▸ YOUR GOAL:
Extract each line of the records below that contains the word "price".

Source records
.....
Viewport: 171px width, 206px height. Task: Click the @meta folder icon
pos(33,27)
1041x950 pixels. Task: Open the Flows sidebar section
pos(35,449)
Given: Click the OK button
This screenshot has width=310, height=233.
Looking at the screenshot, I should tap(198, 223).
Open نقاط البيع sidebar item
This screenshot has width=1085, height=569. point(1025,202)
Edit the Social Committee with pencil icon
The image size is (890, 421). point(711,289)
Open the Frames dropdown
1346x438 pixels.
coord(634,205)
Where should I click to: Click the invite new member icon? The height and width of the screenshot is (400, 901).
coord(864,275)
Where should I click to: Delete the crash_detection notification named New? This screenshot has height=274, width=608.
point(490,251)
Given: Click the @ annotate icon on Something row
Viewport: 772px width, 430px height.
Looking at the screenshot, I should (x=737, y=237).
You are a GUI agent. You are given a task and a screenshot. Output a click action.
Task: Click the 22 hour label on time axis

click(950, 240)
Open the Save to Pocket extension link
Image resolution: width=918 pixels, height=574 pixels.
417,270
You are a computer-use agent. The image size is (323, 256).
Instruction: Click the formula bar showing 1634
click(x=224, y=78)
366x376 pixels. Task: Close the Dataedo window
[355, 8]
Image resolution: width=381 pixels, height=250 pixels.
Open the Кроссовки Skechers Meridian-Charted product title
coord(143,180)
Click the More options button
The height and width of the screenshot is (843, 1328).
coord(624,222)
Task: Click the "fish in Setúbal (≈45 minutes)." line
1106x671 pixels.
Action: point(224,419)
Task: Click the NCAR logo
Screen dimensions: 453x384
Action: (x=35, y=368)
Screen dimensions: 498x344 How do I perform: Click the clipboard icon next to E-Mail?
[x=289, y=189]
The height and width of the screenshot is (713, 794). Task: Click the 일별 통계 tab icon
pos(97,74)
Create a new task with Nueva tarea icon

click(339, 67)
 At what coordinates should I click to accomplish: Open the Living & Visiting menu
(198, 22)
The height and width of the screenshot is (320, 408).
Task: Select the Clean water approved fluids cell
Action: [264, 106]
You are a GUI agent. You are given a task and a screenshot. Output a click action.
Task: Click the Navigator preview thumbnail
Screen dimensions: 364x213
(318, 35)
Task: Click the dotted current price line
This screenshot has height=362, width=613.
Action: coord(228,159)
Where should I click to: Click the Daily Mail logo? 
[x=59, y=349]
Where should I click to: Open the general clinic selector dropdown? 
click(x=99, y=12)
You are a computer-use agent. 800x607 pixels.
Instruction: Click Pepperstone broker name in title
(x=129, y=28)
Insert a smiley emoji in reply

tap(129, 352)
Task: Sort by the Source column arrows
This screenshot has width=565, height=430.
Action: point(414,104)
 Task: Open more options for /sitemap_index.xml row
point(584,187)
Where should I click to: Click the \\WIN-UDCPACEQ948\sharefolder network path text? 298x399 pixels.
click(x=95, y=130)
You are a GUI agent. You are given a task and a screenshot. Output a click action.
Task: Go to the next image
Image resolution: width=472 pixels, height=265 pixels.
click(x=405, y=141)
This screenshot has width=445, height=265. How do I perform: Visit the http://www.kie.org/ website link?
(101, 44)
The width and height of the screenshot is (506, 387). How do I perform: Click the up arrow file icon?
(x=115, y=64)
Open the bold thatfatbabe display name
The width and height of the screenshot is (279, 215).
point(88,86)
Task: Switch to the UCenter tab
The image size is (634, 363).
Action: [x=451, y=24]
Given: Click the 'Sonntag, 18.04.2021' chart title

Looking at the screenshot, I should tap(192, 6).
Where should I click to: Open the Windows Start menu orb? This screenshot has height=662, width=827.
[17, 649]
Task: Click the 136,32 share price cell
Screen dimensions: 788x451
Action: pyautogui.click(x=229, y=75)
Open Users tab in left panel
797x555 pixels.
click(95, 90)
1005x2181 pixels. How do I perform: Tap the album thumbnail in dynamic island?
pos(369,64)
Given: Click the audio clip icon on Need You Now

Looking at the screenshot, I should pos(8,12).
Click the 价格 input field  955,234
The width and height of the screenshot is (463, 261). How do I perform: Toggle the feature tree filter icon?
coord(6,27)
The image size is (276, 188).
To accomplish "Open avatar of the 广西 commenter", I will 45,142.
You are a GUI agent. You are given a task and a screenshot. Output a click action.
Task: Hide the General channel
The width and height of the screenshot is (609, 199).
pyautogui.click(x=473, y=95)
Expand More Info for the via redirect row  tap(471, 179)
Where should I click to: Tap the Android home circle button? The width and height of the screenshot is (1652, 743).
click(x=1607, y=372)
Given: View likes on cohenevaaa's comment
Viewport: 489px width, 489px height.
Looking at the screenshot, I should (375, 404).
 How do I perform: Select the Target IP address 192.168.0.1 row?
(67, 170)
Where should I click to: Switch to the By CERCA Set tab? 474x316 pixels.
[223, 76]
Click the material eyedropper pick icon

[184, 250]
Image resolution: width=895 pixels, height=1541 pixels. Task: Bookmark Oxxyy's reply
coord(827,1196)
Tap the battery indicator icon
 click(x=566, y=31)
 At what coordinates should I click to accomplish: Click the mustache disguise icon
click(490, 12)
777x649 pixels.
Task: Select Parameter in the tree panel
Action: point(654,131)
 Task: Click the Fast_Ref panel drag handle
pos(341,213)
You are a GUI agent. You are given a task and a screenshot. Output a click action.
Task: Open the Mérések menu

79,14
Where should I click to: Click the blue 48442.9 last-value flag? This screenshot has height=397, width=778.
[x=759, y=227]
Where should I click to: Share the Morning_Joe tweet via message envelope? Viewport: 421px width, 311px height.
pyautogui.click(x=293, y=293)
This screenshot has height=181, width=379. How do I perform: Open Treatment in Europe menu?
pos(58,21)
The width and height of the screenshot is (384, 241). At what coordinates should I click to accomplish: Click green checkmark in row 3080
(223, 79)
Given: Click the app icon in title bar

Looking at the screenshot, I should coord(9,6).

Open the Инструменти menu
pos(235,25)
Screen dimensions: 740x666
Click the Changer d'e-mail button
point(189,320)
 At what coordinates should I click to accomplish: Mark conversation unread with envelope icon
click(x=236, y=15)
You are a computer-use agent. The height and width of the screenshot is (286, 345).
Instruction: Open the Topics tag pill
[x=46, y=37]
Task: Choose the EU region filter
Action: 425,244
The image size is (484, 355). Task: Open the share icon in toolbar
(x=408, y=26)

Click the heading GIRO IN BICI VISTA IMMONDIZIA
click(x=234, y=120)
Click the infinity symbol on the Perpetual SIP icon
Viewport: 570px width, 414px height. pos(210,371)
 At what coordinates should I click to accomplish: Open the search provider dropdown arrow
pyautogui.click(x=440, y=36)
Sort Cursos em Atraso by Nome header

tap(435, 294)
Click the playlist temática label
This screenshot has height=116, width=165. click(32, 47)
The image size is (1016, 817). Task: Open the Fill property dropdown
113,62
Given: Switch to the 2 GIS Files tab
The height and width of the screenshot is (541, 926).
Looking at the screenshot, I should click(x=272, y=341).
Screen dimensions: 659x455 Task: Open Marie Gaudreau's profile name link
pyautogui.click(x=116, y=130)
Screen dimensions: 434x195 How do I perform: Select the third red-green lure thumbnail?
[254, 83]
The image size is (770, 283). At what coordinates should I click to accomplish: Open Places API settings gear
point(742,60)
.....
▸ YOUR RESPONSE:
Task: Click the dotted current price line
Task: Click the 136,32 share price cell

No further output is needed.